Records to use below:
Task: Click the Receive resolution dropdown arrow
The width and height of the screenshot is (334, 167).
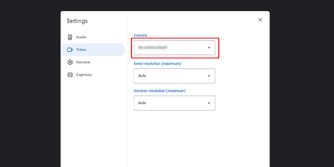Action: [209, 103]
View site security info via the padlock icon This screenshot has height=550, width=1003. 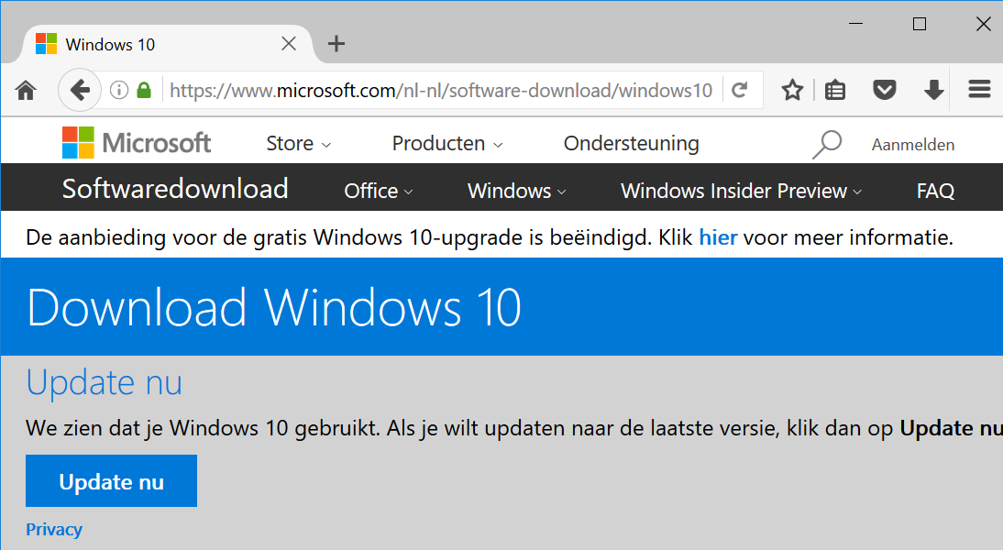[143, 89]
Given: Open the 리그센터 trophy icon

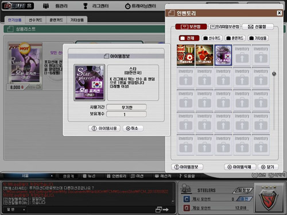Looking at the screenshot, I should (x=86, y=6).
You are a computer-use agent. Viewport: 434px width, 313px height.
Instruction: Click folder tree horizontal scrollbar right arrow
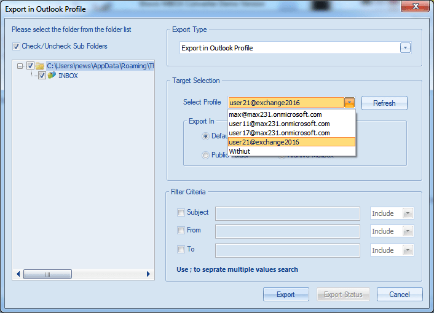(x=148, y=274)
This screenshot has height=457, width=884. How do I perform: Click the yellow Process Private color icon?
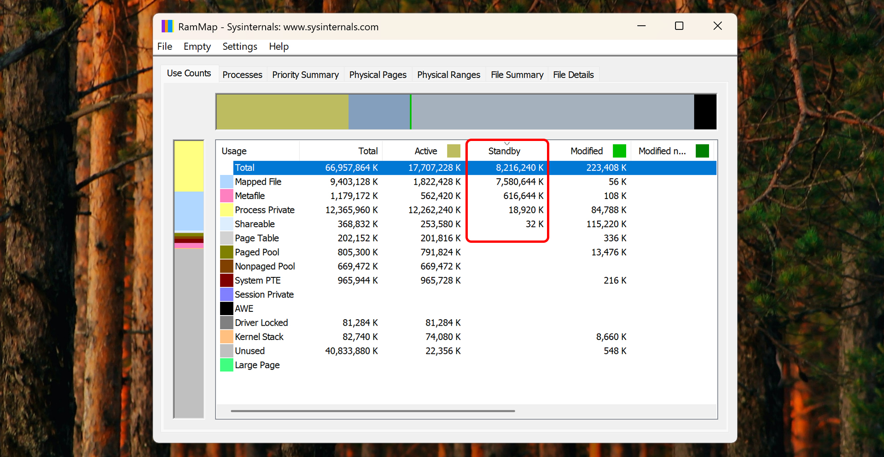(x=227, y=210)
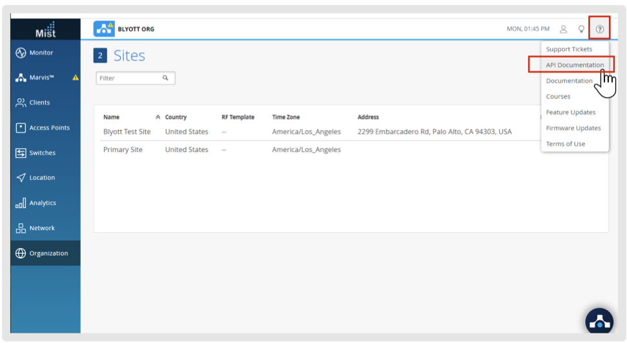
Task: Open Support Tickets from help menu
Action: click(x=569, y=49)
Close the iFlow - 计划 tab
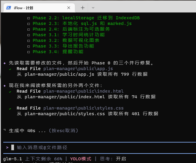This screenshot has width=196, height=163. point(69,8)
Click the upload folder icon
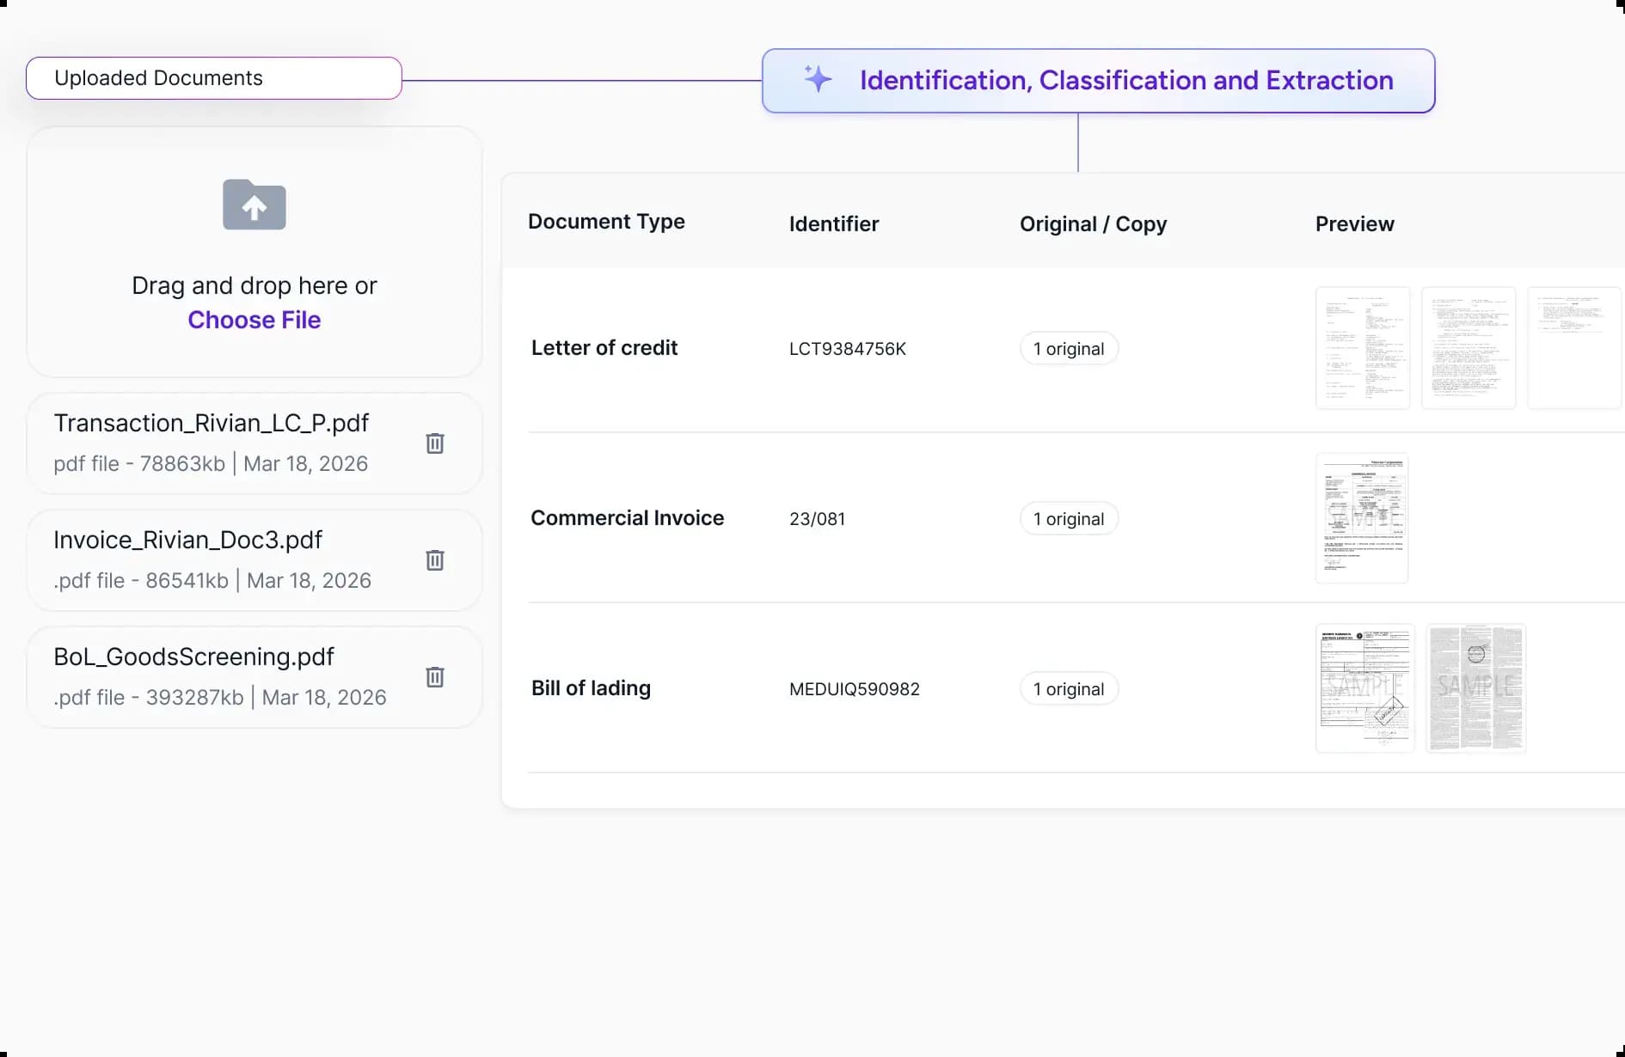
End of Records to use.
Work required → In the answer, give only the lines from the one containing "This screenshot has height=457, width=884." through the end of the records above, each reproduced exactly. Include no pictures.

Reply →
This screenshot has height=457, width=884. How do I perform: Click the yellow Process Private color icon?
(x=227, y=210)
Task: Open Support Tickets from help menu
Action: click(x=569, y=49)
Close the iFlow - 计划 tab
This screenshot has width=196, height=163. point(69,8)
Click the upload folder icon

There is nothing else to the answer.